Compositional difference-in-differences
Onil Boussim
TL;DR
CoDiD addresses policy evaluations where outcomes are compositional vectors by jointly identifying effects on both totals and category shares. It hinges on a parallel growth assumption for log-quantities, which under a random utility model corresponds to parallel trends in expected utilities and yields parallel trajectories in the probability simplex; this enables point identification of counterfactual distributions and the computation of GTT, ATT, and CTT. The framework is extended to multiple pre-treatment periods with robust bounds when parallelism is questionable. An empirical application on early voting shows turnout gains and shifts in party support across the full composition, illustrating the method's practical relevance for policy analysis of multidimensional outcomes.
Abstract
Many policy evaluations involve vectors of category-specific quantities, either categorical outcomes (e.g., employment type, major choice) or compositional measures (e.g., GDP by sector, votes by party, electricity generation by source). In these settings, both intensive margins (shares) and extensive margins (totals) can matter. However, existing Difference-in-Differences (DiD) strategies typically focus only on the shares and do not jointly identify treatment effects on totals. In addition, these approaches usually lack a clear economic interpretation. I develop Compositional Difference-in-Differences (CoDiD), a new framework that identifies treatment effects on both shares and totals in a coherent way. The key assumption is parallel growth: in the absence of treatment, the log-quantities of each category would have evolved in parallel for the treated and control groups.
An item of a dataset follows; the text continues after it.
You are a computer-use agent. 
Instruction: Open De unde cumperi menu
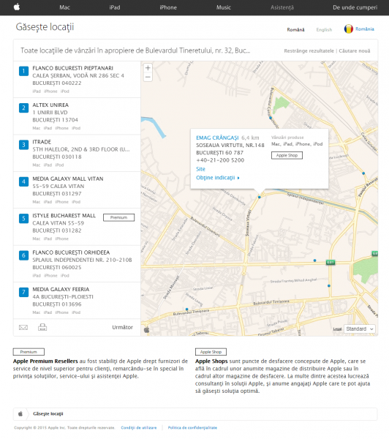tap(355, 7)
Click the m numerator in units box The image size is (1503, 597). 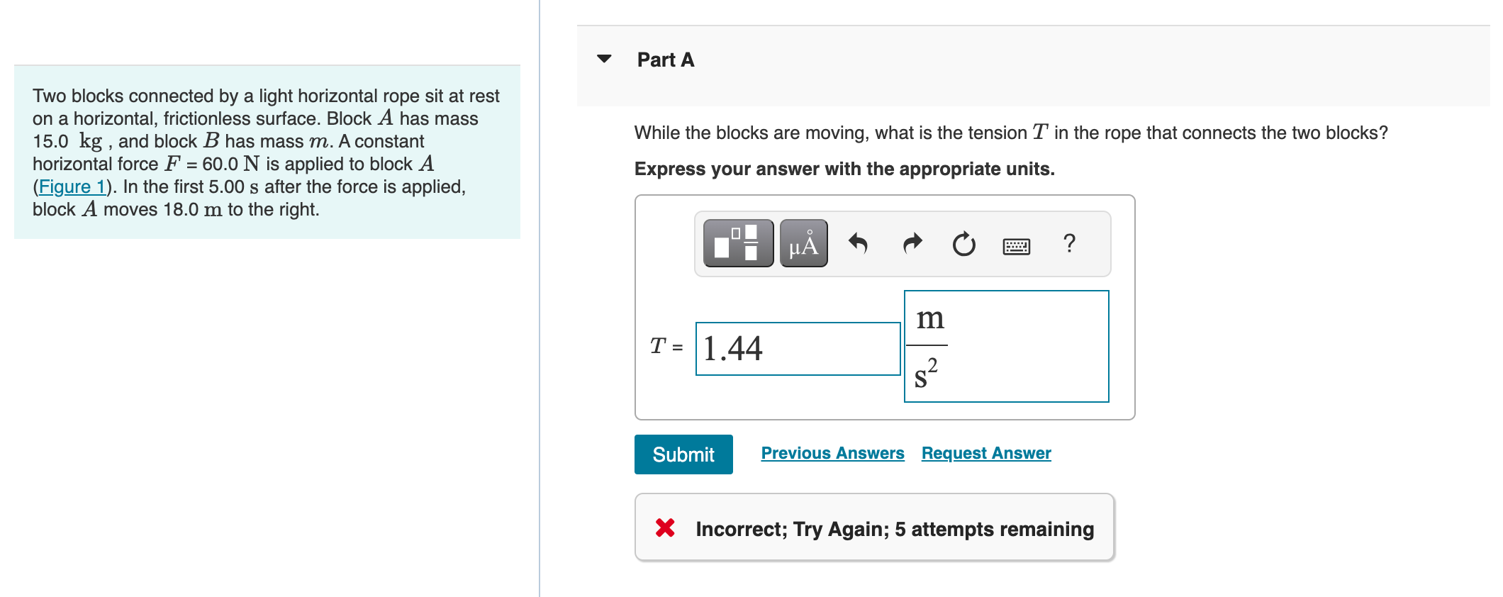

I show that, under a random-utility discrete-choice model, this condition is equivalent to parallel trends in expected utilities, meaning that the change in average latent attractiveness for each alternative is identical across groups. Furthermore, geometrically, the counterfactual distributions (shares) follow parallel trajectories in the probability simplex. In settings with multiple time periods, I introduce a relaxation that delivers bounds when parallel growth may not hold. I illustrate the empirical relevance of the method by examining how early voting reforms affected the 2008 U.S. election.